━━━━━ THE DATA

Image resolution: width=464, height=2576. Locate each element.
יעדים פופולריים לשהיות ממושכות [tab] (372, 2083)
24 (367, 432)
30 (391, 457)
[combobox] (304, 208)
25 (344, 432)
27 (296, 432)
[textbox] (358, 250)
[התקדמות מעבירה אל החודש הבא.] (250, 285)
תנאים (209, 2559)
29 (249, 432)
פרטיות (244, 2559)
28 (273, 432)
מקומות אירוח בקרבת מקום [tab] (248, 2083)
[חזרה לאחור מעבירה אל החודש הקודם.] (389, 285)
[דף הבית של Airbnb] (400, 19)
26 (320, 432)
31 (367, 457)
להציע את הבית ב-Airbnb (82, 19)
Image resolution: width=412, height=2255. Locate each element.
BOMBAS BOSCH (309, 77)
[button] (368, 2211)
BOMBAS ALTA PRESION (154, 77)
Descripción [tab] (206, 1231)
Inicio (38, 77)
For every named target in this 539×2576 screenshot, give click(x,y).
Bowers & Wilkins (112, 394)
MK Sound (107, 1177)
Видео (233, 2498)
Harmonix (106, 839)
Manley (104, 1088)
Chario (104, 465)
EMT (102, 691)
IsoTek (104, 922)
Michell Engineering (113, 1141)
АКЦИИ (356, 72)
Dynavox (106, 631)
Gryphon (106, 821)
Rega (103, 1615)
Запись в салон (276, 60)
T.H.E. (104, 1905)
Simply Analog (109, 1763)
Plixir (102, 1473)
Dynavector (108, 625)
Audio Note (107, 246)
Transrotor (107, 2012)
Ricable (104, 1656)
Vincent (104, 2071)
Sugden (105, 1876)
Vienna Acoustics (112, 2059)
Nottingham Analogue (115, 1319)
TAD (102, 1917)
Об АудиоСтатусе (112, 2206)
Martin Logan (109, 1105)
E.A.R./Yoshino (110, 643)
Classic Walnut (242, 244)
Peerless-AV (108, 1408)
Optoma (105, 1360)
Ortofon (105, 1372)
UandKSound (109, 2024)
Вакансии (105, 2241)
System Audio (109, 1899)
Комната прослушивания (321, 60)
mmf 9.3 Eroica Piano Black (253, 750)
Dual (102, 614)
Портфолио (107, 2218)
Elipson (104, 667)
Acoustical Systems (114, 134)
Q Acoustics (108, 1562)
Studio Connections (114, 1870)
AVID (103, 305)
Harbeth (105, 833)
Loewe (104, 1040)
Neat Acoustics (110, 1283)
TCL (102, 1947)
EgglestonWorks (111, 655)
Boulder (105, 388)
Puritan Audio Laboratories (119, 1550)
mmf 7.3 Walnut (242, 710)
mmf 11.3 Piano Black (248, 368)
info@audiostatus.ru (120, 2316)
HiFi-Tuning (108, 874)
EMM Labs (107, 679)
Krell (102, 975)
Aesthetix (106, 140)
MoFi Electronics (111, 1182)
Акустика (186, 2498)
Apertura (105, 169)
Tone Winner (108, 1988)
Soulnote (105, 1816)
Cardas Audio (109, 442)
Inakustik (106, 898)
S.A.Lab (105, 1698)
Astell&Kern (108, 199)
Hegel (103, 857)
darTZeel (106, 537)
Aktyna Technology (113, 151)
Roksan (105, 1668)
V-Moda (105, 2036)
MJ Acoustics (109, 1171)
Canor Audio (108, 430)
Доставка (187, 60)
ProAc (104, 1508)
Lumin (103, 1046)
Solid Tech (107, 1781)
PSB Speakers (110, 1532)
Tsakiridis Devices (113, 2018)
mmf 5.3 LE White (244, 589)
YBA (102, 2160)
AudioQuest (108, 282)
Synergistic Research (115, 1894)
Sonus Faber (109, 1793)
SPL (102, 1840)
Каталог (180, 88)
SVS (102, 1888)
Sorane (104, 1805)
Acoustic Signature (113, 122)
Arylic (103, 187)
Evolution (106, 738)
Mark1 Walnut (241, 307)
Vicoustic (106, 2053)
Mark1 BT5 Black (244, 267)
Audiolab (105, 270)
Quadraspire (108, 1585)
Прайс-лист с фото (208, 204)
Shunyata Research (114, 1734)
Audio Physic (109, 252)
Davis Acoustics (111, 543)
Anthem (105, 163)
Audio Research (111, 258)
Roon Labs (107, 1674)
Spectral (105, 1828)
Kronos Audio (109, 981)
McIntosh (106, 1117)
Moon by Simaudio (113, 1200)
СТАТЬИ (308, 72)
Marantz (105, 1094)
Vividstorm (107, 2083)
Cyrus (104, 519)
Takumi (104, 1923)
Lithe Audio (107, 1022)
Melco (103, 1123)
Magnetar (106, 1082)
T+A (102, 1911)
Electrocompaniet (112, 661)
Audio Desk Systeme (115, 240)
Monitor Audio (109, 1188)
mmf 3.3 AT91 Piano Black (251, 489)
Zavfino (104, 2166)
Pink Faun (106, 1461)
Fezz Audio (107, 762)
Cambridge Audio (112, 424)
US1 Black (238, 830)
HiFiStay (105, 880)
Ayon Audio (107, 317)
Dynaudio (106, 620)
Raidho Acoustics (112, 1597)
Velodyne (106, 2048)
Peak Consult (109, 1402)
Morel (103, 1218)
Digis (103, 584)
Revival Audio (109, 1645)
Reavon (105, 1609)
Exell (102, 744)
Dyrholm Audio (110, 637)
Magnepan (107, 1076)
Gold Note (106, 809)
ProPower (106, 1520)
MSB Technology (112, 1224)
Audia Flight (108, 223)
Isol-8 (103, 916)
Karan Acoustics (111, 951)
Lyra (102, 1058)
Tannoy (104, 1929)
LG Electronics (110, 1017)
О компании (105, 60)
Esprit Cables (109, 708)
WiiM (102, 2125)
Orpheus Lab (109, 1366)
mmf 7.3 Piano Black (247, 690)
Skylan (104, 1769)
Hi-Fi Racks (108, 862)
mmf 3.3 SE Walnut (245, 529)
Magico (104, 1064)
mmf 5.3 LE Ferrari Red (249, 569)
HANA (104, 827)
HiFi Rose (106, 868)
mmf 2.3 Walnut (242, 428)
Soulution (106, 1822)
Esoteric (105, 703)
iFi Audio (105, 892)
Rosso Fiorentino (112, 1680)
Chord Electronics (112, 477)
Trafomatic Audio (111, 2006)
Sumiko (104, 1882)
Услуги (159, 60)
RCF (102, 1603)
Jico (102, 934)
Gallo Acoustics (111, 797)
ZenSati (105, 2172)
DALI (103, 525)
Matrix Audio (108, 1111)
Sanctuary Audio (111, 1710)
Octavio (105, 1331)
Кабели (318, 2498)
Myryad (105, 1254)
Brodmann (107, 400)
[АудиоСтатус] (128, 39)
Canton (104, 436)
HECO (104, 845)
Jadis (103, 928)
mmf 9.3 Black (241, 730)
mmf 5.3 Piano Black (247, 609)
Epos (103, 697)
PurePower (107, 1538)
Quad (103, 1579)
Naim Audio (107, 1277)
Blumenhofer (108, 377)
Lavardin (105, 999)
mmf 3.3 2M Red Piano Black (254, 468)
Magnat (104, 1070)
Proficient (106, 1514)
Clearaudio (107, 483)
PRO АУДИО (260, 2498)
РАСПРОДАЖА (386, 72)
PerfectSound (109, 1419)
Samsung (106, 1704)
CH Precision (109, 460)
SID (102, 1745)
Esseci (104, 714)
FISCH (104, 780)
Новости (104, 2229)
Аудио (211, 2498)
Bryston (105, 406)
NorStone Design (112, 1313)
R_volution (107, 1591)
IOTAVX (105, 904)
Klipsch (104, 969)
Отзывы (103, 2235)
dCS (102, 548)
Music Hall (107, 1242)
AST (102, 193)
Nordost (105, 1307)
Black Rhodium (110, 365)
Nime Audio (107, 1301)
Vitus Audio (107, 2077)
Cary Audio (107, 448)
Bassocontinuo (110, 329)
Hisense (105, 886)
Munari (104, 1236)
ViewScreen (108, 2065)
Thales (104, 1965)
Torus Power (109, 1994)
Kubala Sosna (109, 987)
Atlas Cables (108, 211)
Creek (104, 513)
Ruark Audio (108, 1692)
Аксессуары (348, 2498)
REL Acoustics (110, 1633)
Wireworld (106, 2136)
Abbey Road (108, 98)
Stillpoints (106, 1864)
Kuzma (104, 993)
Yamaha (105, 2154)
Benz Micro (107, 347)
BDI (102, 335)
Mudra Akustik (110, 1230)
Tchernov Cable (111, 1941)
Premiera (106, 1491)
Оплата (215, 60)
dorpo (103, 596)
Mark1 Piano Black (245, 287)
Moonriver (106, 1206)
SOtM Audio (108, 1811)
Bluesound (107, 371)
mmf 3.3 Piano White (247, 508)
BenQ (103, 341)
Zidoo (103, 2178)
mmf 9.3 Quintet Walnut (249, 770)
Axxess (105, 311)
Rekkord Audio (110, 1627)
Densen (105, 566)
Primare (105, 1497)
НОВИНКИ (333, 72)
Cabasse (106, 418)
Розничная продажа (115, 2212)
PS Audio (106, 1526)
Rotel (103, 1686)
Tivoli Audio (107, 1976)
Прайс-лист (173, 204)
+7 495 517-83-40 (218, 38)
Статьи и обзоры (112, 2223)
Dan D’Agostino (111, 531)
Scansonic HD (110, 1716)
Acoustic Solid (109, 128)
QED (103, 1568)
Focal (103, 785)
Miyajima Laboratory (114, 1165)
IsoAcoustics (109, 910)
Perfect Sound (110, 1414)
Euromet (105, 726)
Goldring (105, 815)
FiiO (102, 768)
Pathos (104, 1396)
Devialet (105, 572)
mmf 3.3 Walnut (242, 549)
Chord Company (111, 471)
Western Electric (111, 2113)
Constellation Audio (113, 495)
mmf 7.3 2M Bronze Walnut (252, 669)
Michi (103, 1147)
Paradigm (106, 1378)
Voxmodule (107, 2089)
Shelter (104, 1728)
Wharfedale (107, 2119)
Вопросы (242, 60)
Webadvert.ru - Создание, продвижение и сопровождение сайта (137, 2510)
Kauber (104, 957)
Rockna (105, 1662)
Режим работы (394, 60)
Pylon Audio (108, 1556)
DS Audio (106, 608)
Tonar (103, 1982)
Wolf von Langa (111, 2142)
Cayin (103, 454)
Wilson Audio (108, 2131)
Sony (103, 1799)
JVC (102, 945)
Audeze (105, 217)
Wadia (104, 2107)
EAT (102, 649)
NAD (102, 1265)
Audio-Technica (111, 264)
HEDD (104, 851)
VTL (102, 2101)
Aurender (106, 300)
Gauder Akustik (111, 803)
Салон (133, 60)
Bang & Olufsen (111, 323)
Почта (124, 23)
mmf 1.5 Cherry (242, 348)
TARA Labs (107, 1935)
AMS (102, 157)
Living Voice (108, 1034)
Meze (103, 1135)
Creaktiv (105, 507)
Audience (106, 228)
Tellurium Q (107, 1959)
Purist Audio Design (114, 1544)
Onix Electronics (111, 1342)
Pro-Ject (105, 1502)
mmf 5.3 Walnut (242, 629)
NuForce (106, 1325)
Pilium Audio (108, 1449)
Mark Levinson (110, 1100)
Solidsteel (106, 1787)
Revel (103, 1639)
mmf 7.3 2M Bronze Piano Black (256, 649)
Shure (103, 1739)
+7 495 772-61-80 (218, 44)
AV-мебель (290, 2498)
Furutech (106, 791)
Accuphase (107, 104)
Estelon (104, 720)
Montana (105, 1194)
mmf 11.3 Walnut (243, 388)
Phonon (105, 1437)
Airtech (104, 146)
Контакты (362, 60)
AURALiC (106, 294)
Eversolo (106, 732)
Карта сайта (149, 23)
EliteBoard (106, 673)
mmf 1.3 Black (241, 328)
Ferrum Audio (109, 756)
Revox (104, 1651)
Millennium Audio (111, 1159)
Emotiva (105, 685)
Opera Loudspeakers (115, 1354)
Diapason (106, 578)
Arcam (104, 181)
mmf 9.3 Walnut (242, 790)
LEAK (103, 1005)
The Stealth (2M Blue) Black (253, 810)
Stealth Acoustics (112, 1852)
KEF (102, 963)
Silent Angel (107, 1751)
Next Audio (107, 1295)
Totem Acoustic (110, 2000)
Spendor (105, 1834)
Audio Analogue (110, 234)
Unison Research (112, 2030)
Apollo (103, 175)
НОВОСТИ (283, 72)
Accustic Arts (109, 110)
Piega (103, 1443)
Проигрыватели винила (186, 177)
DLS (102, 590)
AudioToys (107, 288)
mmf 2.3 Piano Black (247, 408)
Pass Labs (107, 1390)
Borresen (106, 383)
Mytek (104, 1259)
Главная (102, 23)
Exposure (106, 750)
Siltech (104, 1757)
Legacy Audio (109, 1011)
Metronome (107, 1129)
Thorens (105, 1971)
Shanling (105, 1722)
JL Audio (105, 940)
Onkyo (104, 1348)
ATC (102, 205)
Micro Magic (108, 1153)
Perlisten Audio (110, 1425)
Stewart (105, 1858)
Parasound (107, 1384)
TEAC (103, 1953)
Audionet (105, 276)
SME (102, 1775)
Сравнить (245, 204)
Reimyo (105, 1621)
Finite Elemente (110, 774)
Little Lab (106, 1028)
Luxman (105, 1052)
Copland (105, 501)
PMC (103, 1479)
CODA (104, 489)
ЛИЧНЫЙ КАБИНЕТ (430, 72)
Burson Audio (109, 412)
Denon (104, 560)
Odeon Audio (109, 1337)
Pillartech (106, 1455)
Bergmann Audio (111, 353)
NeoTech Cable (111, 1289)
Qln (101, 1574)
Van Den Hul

━━━━━━━━━━

PROBLEM -
Begin at the line that has "AVID (103, 305)" in the entries above; stop after the line that has "darTZeel (106, 537)". Transcribe exactly those lines and no others.

OUTPUT FOR THIS TASK -
AVID (103, 305)
Harbeth (105, 833)
Loewe (104, 1040)
Neat Acoustics (110, 1283)
TCL (102, 1947)
EgglestonWorks (111, 655)
Boulder (105, 388)
Puritan Audio Laboratories (119, 1550)
mmf 7.3 Walnut (242, 710)
mmf 11.3 Piano Black (248, 368)
info@audiostatus.ru (120, 2316)
HiFi-Tuning (108, 874)
EMM Labs (107, 679)
Krell (102, 975)
Aesthetix (106, 140)
MoFi Electronics (111, 1182)
Акустика (186, 2498)
Apertura (105, 169)
Tone Winner (108, 1988)
Soulnote (105, 1816)
Cardas Audio (109, 442)
Inakustik (106, 898)
S.A.Lab (105, 1698)
Astell&Kern (108, 199)
Hegel (103, 857)
darTZeel (106, 537)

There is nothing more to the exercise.